The Council of Institutional Investors, which represents pension funds and has advocated against unequal voting rights, said it “was surprised and disappointed” by S&P’s decision on April 17 to reopen the S&P 500 and other indices to companies with multiple share class structures, according to an April 25 letter to S&P seen by the Financial Times.

“We were also disappointed by the opaque process S&P Dow Jones used to reach its decision,” CII said, asking for a meeting with company officials.

S&P’s change reverses a five-year-old policy of barring new companies with dual-class shares from indices. S&P initially banned dual-class companies in 2017 after Snap, the owner of the Snapchat app, went public with no voting rights, sparking an uproar from pension funds. S&P’s prohibition did not force out existing constituents such as Alphabet, Berkshire Hathaway and Meta.

For decades, institutional investors and companies have warred over dual-class shares. This set-up was typically used by family-controlled companies such as Ford and the New York Times to preserve family control over the businesses by selling stock with significantly less voting power.

In recent years, more initial public offerings have increasingly included dual-class shares, especially since Google’s controversial dual-class float in 2004. Pension funds and other big investors have attacked dual-class shares for undercutting their sway over boards. There are at present 27 dual-class share companies in the S&P 500, according to ISS Corporate Solutions.
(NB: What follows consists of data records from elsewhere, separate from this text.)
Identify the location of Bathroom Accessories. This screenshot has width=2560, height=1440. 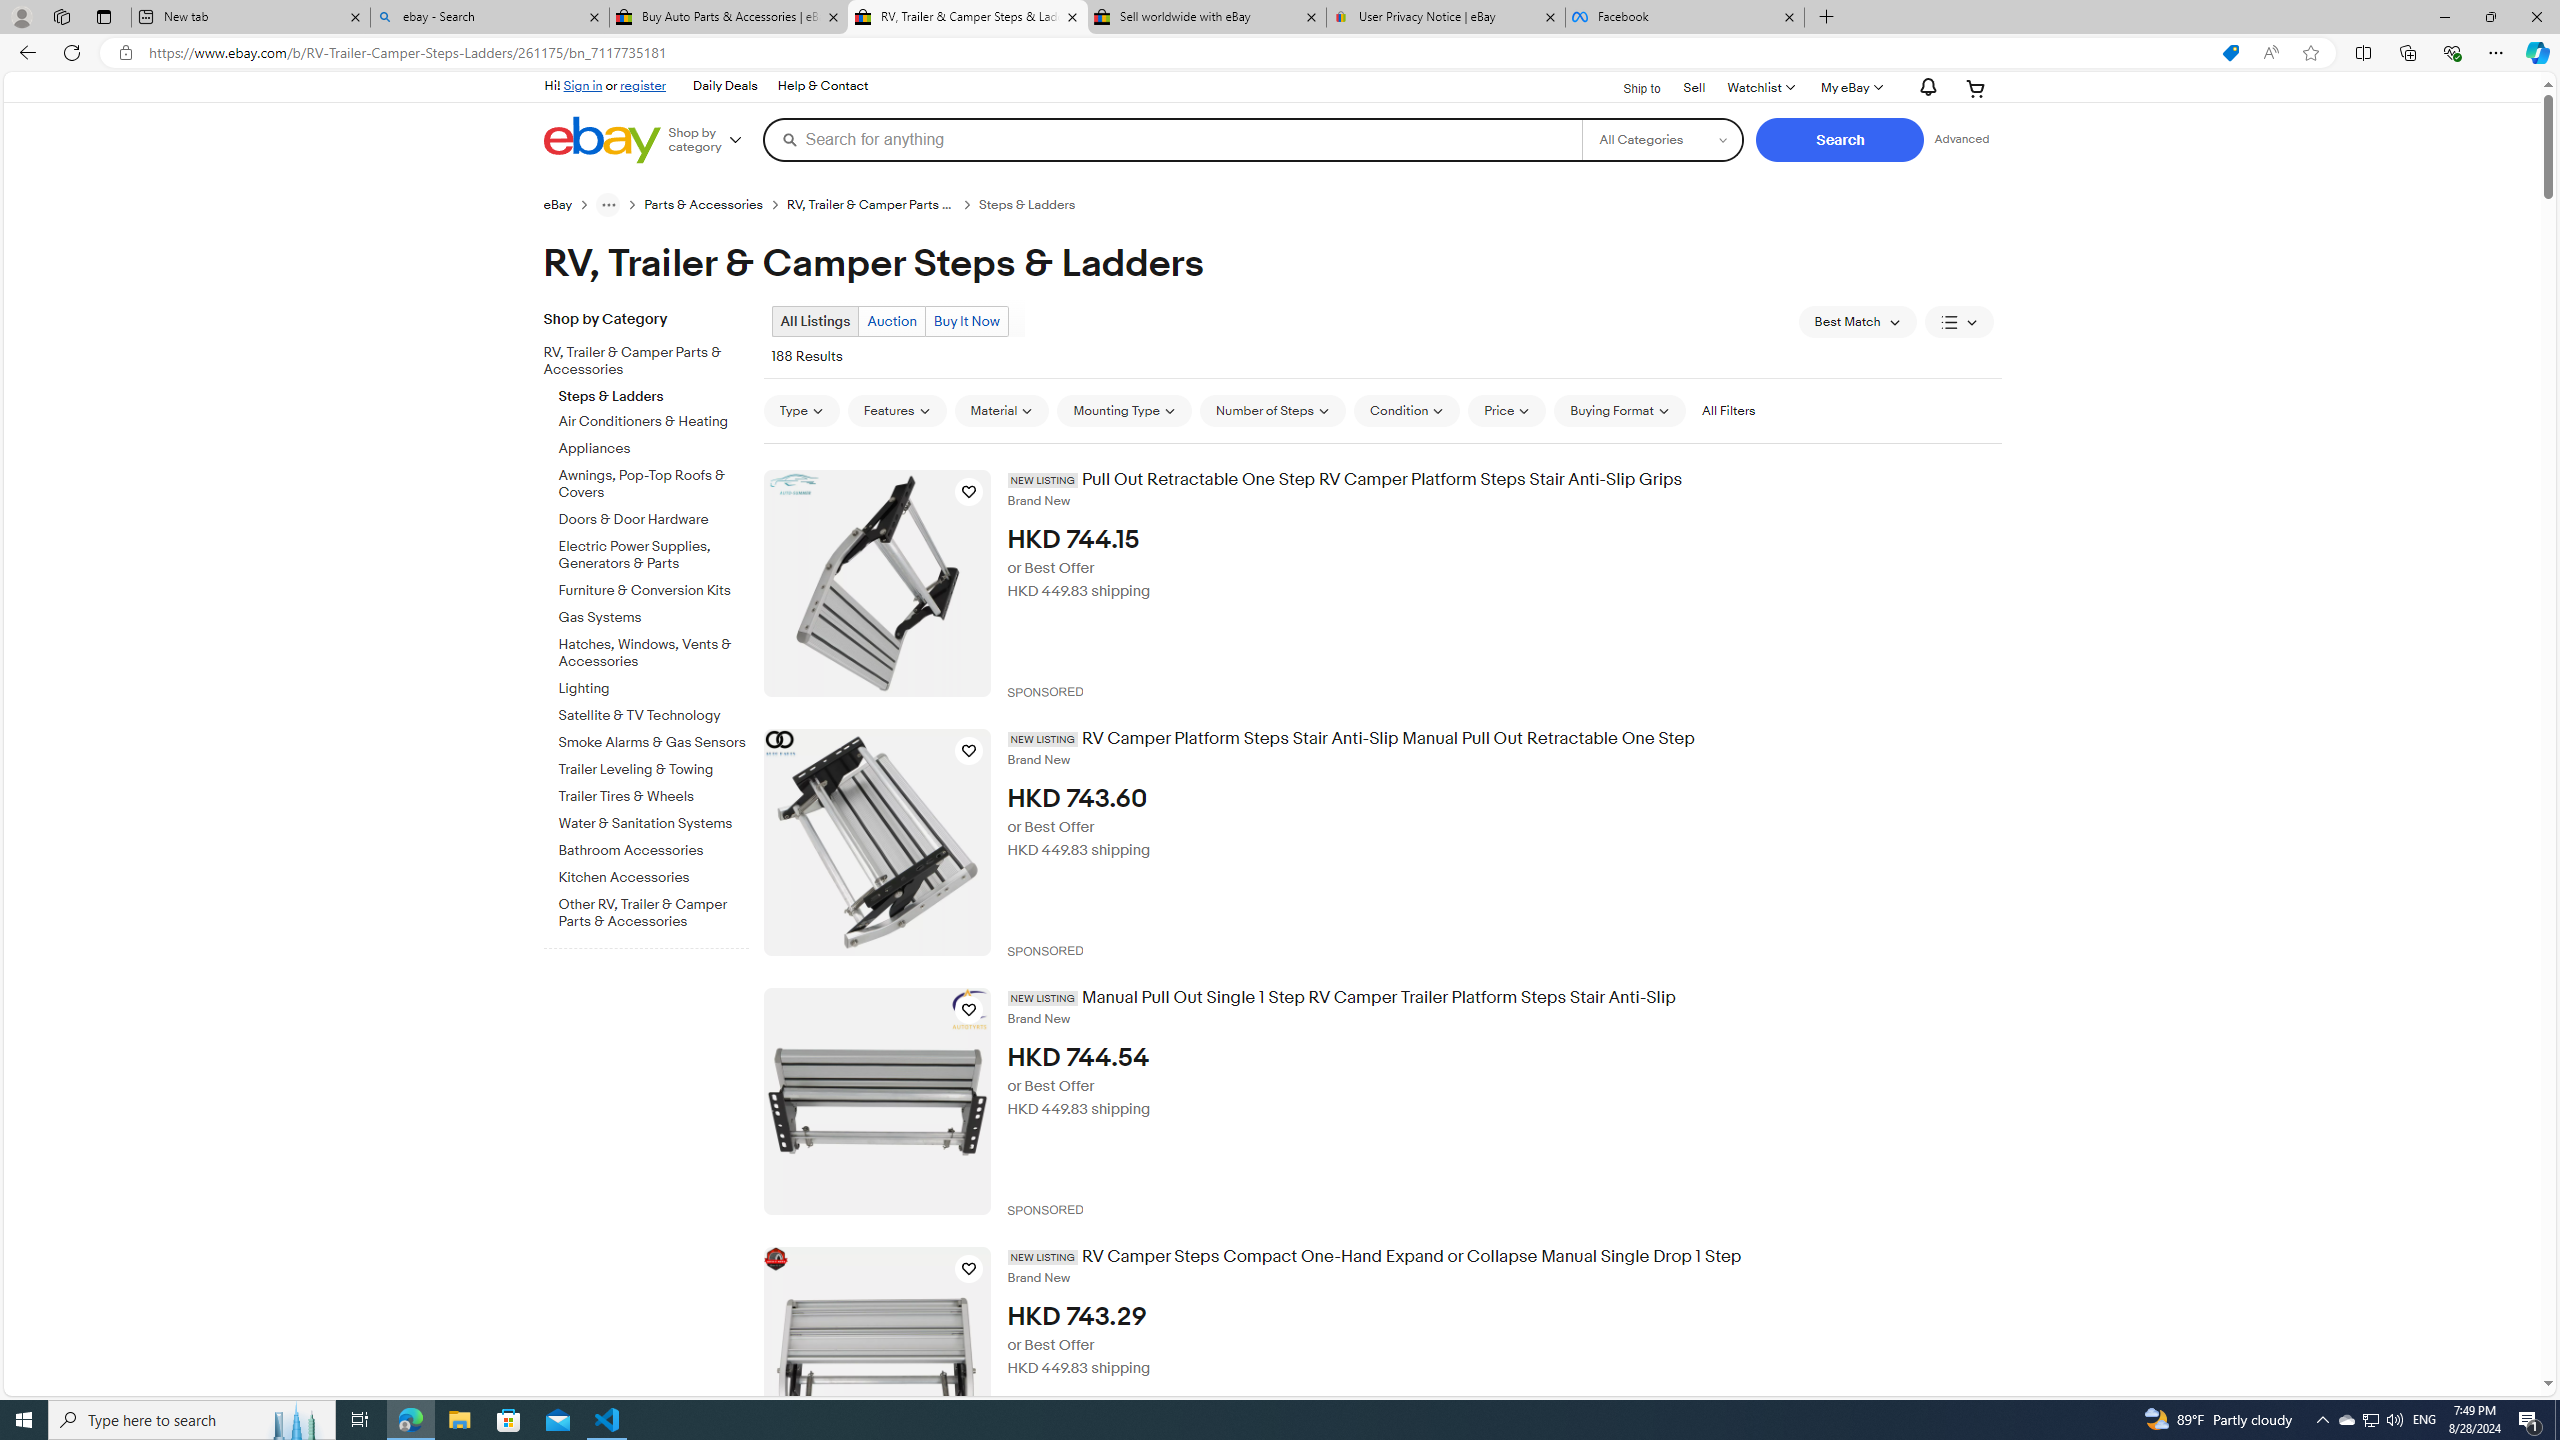
(654, 847).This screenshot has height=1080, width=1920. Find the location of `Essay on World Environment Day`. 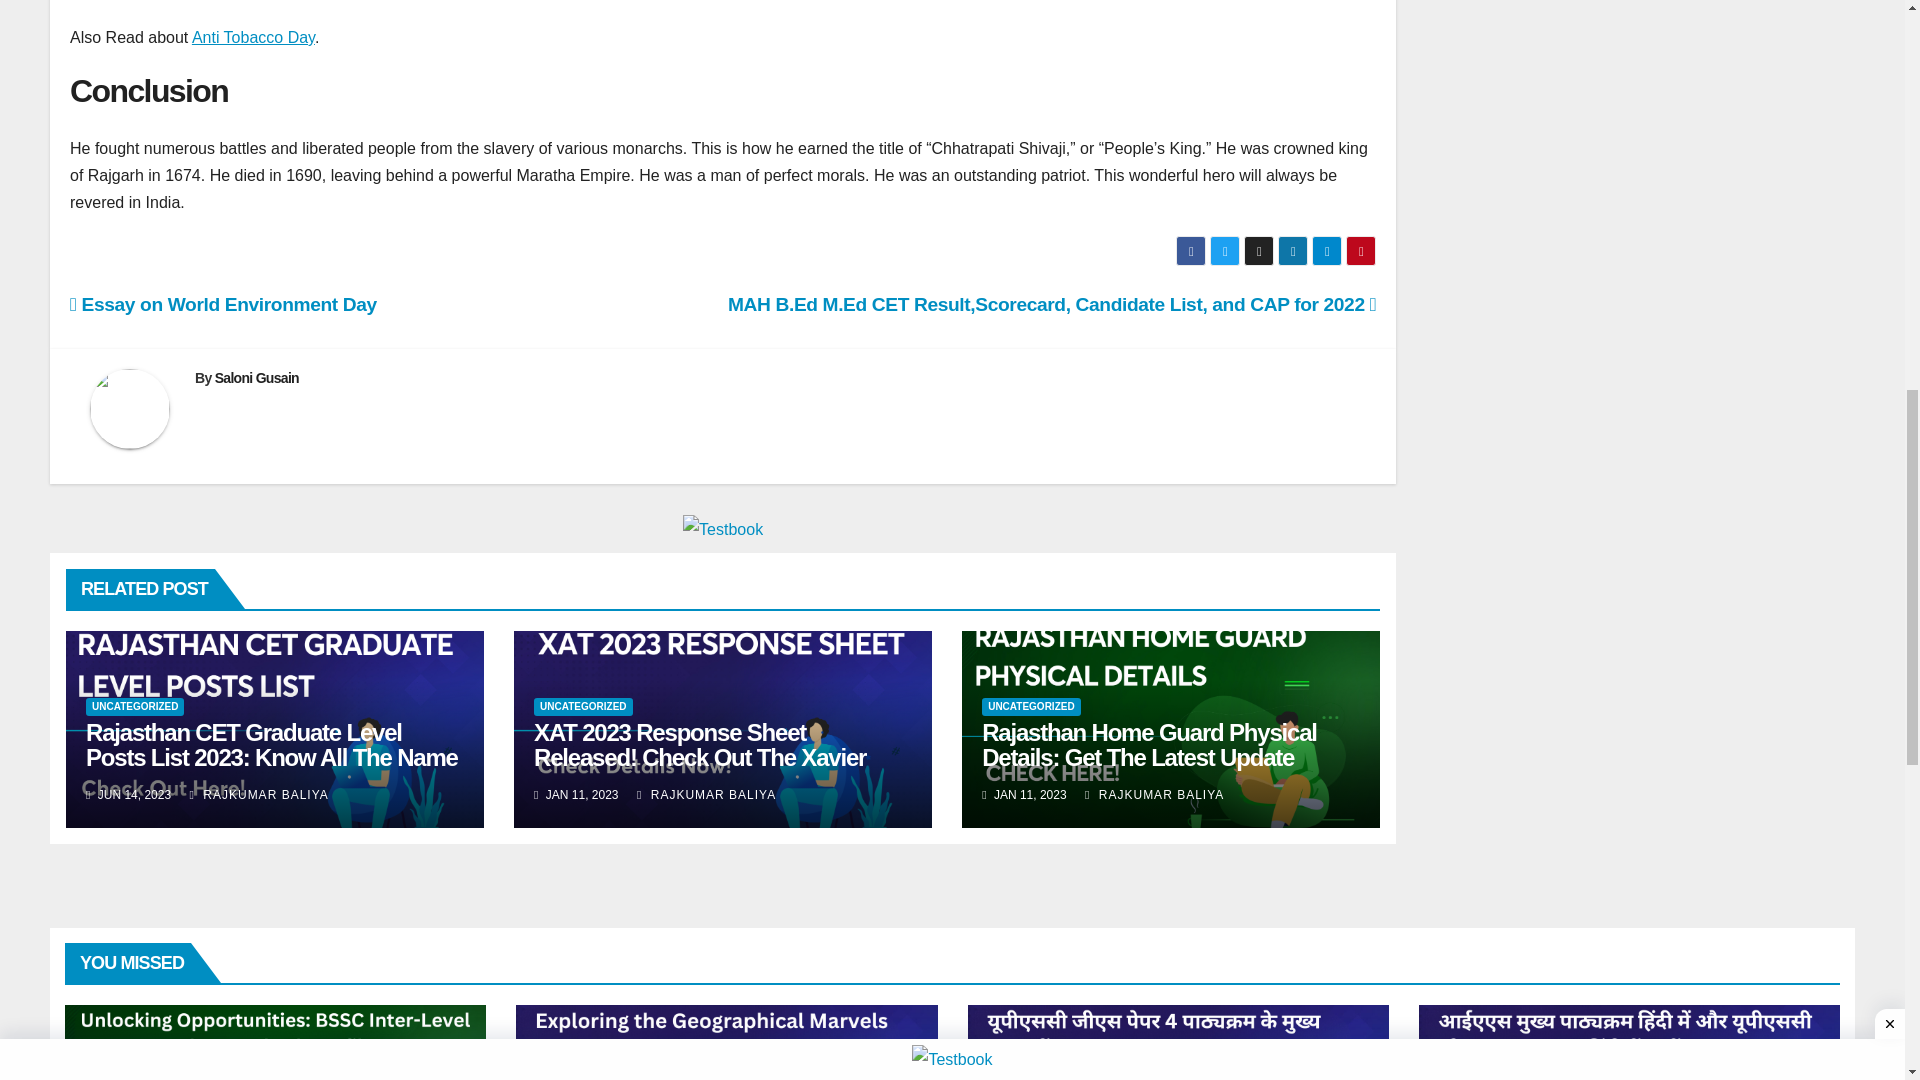

Essay on World Environment Day is located at coordinates (222, 304).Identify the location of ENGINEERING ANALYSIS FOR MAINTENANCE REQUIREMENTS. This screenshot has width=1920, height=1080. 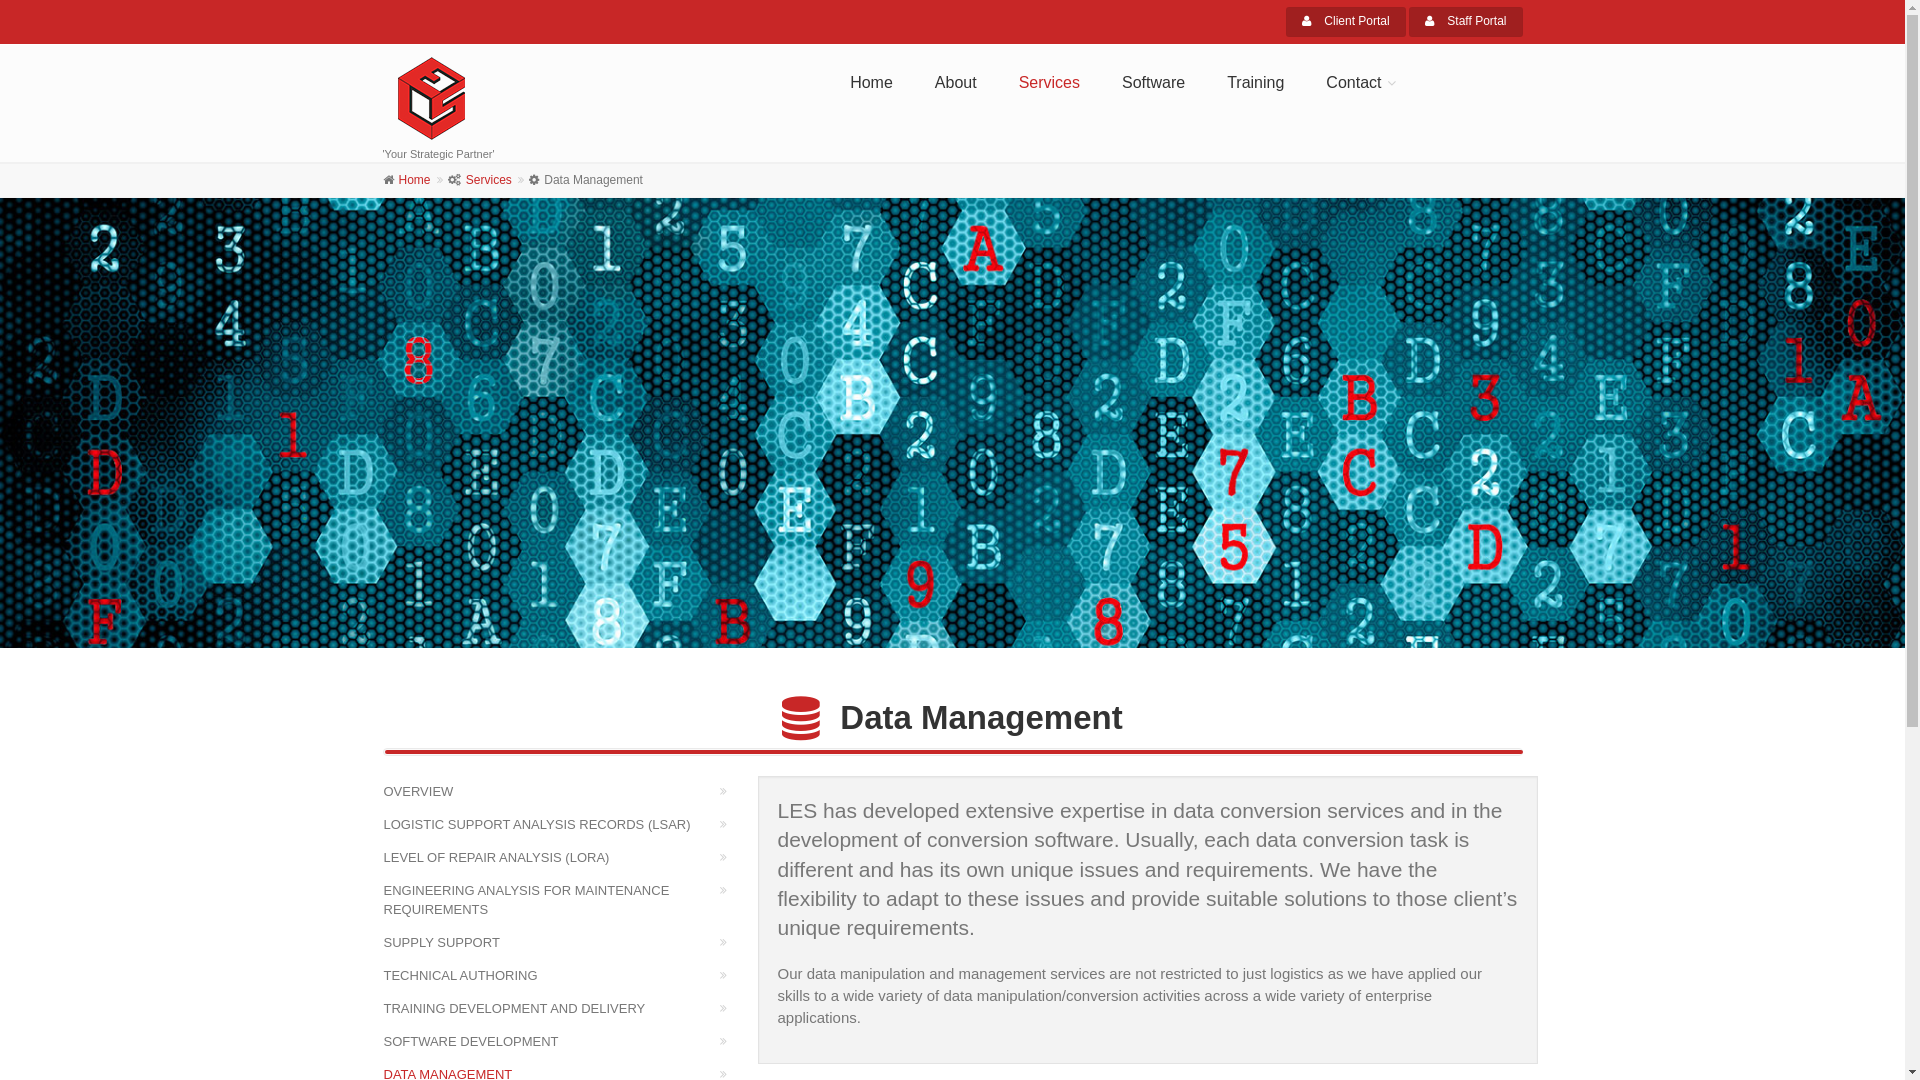
(562, 900). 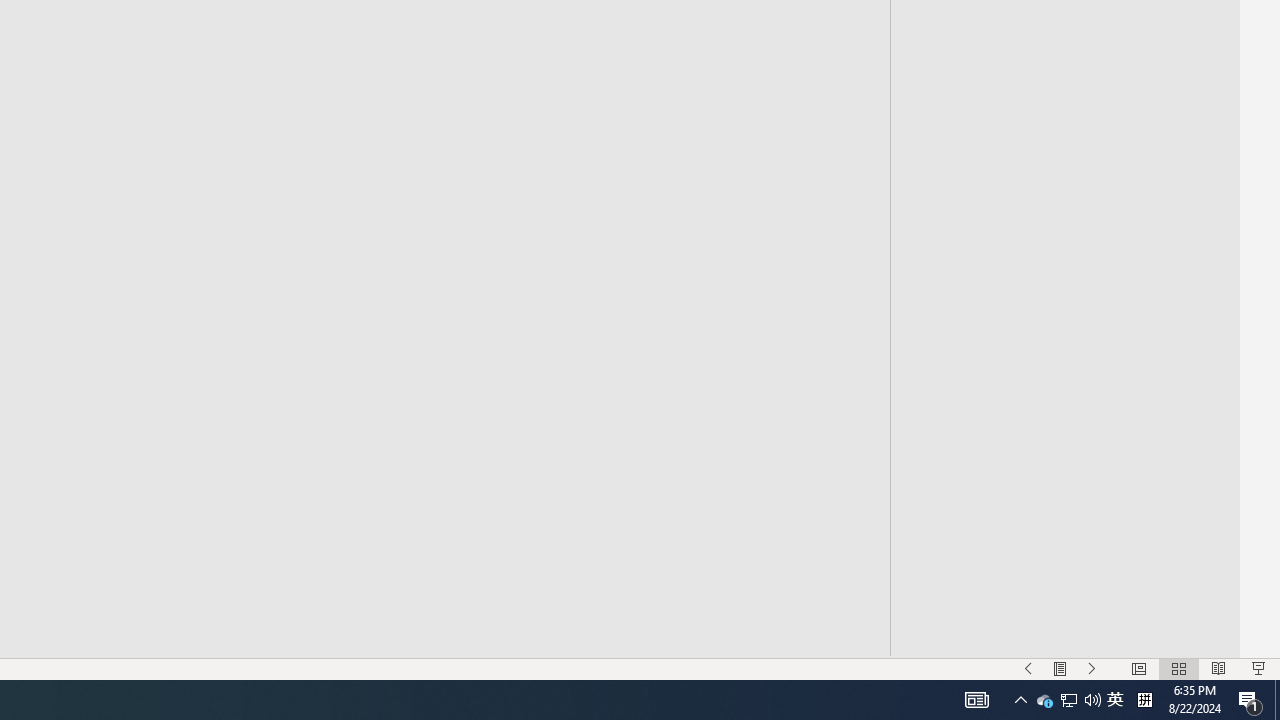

More than 100 companies are now eligible for S&P 500, the mid-cap 400 and small-cap 600, according to Keefe, Bruyette & Woods, an investment bank.

Investors said they were caught off guard by the S&P’s decision.

“We were deeply dismayed to hear of S&P’s retrograde decision” on multiple class shares, said Caroline Escott, senior investment manager at Railpen, which manages £35bn for British railway workers.

“It is currently unclear the extent to which the wider investment industry was appropriately consulted during the decision-making process over the last few months,” she said. “We are writing to S&P to ask for further information.”

S&P said the company occasionally reviews its index methodologies and the change on multiple class shares was a result of a public consultation last year with market participants.

Changes in markets and investor sentiment since 2017 meant that restricting multi-class companies “no longer served the index family’s objective”.

“Companies with multiple share classes are part of the total investable universe and should be eligible for potential addition,” it said.

S&P’s rule change means Ares and Blackstone could soon join the benchmark S&P 500 index, KBW said in an April 19 report. Blackstone was probably already eligible, KBW said, but S&P’s rule change “removes any uncertainty” about the private equity group’s eligibility.

“We have the largest market capitalisation of any company in the US not in the S&P 500,” Blackstone president Jon Gray said in an interview with the FT last week.

Jill Fisch, a corporate governance scholar at the University of Pennsylvania law school who has published research about dual-class share companies, said S&P’s prohibition on dual-class shares in 2017 did not deter companies from going public with the structure in recent years.

And there is an argument that small investors missed out on performance opportunities when dual-class share companies were banned by S&P. Companies such as Peloton and Uber were reined in by the market even though they had dual-class shares that protected founders, she said.

Ultimately, the ebb and flow of the stock market was likely to determine how many companies will try to go public with unequal voting rights, she said.

“In a tougher market for IPOs or a tougher equities market overall I think we can expect to see fewer dual-class IPOs,” she said.